Let's see... Let's say you test 10,000 people, so about 100 actually have the disease. Since the test is only 99% accurate, only 99 of those will test positive. Of the remaining 9,900 actually negative people, 99 will test falsely positive. So if you test positive, you have a 50% chance of actually having the disease?

sykh · on April 25, 2018

As I understand the phrase, "99% accurate", this is correct. However, I gather that to statisticians this phrase could mean other things. I think the source of the ambiguity comes from whether or not everyone gets tested or something along those lines.

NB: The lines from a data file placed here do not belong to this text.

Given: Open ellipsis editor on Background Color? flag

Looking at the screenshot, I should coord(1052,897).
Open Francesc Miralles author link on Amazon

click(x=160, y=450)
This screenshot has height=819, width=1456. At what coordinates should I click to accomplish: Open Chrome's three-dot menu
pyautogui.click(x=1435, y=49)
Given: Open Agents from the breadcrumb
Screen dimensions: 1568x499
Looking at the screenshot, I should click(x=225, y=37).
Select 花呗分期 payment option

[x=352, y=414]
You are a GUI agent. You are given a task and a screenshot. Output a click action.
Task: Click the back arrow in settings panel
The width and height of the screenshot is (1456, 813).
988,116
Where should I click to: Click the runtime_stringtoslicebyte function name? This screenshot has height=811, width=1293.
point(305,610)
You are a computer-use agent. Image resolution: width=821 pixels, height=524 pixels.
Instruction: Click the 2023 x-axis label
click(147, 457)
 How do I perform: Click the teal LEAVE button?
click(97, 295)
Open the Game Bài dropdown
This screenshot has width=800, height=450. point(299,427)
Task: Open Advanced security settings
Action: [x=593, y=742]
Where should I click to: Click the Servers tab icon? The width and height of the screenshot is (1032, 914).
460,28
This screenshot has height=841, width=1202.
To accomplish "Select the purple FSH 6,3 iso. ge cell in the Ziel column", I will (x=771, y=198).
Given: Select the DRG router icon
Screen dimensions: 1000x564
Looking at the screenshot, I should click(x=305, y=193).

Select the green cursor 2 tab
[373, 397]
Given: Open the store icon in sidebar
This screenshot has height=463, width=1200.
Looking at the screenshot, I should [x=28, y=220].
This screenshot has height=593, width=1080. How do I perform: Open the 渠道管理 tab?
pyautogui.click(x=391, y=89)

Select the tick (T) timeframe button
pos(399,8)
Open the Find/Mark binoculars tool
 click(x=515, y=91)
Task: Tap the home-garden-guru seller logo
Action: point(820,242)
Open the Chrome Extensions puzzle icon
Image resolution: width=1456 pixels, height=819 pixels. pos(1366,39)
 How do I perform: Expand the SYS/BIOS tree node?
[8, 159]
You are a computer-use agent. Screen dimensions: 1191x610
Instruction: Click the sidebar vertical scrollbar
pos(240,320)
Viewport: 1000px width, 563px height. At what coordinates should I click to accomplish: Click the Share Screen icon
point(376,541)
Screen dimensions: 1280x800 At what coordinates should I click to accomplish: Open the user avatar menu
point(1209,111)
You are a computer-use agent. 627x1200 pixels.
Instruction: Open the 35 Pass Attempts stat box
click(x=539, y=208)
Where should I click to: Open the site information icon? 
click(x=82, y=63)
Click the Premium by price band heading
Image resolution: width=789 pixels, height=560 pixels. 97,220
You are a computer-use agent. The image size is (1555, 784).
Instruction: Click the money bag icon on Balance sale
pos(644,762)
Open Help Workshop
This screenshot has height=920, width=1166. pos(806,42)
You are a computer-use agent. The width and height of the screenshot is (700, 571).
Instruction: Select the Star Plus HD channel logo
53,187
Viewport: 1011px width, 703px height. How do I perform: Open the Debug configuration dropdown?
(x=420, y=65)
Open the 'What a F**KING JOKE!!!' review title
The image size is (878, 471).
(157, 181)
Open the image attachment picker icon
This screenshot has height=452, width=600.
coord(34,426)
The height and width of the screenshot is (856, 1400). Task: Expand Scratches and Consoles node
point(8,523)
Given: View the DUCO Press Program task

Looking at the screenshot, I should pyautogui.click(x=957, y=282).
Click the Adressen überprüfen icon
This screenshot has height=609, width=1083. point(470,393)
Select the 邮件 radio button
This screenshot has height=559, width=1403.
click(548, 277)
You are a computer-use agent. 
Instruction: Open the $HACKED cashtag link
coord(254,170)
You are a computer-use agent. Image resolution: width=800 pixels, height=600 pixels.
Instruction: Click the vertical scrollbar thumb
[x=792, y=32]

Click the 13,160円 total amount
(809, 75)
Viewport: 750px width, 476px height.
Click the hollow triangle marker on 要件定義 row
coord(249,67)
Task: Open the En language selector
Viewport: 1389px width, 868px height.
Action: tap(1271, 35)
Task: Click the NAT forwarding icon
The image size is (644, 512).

To me the phrase should mean that when I test people who have the disease then 99% of the time I get a positive result and when I test people who don't have the disease then 99% of the time I get a negative result. That seems the most reasonable interpretation but I'm not a statistician.

zxv · on April 24, 2018

Great point. This is the effect of a low base-rate.

https://en.wikipedia.org/wiki/Base_rate_fallacy

Here's a paper on it's impact on network intrusion detection.

http://www.raid-symposium.org/raid99/PAPERS/Axelsson.pdf

itchytrotters · on April 25, 2018

Bruce Schneier has pointed out the implications of the base rate fallacy for various security systems for a long time now:

https://www.schneier.com/blog/archives/2006/03/data_mining_f...

https://www.schneier.com/blog/archives/2006/07/terrorists_da...

https://www.schneier.com/blog/archives/2012/05/criminal_inte...

xelxebar · on April 25, 2018

> This problem is why getting two tests is always a good thing...

It's important to note that the tests results should ideally be as uncorrelated as possible. At worst a test always gives the same result as its first outcome, so further testing would give zero information.

In practice this means that you probably want tests that are based on completely different mechanisms.

Fomite · on April 25, 2018

Also that those tests are actually testing the same thing, which is tricky with your "two different mechanisms" requirement a lot of the time. My field is currently struggling to get a handle of what one should do in a particular circumstance when one test is negative and the other positive (for those interested, PCR + and toxin assay - for C. difficile).